Tutti conosciamo il diritto/obbligo di usufruire della maternità obbligatoria, così come tutti conosciamo il diritto alla maternità facoltativa (congedo parentale) o all’allattamento; meno conosciuta invece è la facoltà concessa dalla norma in merito al Part time.
Infatti, la lavoratrice può chiedere in sostituzione del congedo parentale, la trasformazione a tempo parziale del rapporto, purché con una riduzione d’orario non superiore al 50%; l’azienda è obbligata a procedere con la trasformazione entro e non oltre 15 giorni dalla richiesta.
Per quanto tempo? La trasformazione a part time dura tanto quanto il congedo facoltativo o per l’eventuale periodo residuo se parzialmente già usufruito; facoltà da esercitarsi comunque entro i 12 anni di vita del bambino.
Tutto qui? Si, normativamente tutto qui, poi i singoli Contratti collettivi possono disciplinare ulteriori tutele, prevedendo un prolungamento del periodo ad orario ridotto per la lavoratrice.
Prendiamo in considerazione, ad esempio, il CCNL terziario commercio, viene prevista la possibilità di richiedere l’orario parziale a seguito della maternità e il datore di lavoro non può rifiutarsi, per tutto il periodo successivo al parto e fino al compimento dei tre anni del bambino.
Ma anche senza la necessità di scomodare i CCNL, le singole aziende possono prevedere politiche di flessibilità aumentata per le lavoratrici in maternità.
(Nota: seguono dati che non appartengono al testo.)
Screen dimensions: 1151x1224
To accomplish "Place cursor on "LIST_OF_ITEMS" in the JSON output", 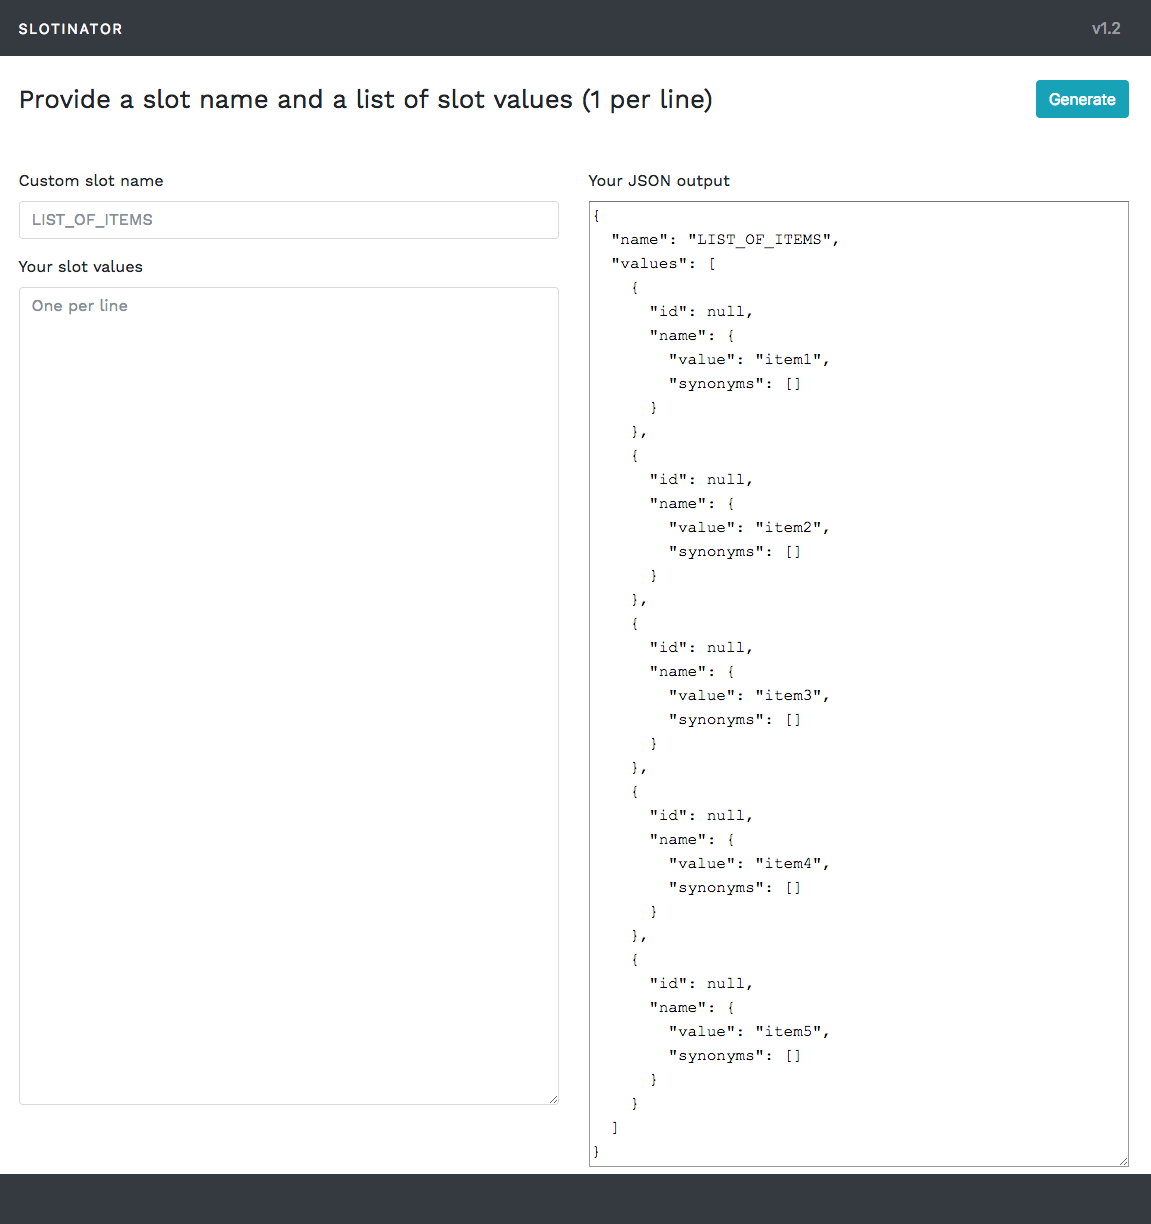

Quello che per il datore di lavoro è un mero costo dato dall’assenza della lavoratrice, deve essere “RI-pensato” come una opportunità; agevolazioni specifiche che da una parte permettano l’adempimento di quanto previsto dalla costituzione, ma dall’altro siano delle best practices a tutela della genitorialità.
Cosa ci guadagna l’azienda? Avere lavoratrici che possono svolgere a pieno il loro ruolo di madre, in un periodo fondamentale come i primi anni di vita del bambino, significa lavoratrici felici, significa creare maggiore attaccamento all’azienda che le tutela.
Welfare non significa solamente concessioni in cambio di sgravi fiscali, ma creare politiche di inclusione sociale, di maggiore tutela delle reali esigenze dei singoli, creando un circolo positivo che alla fine porta reali benefici all’azienda stessa.
L’argomento è stato qui trattato volutamente in modo sintetico e semplificato ad uso esclusivo dei clienti dello studio, di conseguenza, non costituisce un parere giuridico né può in alcun modo considerarsi come sostitutivo di una consulenza specifica.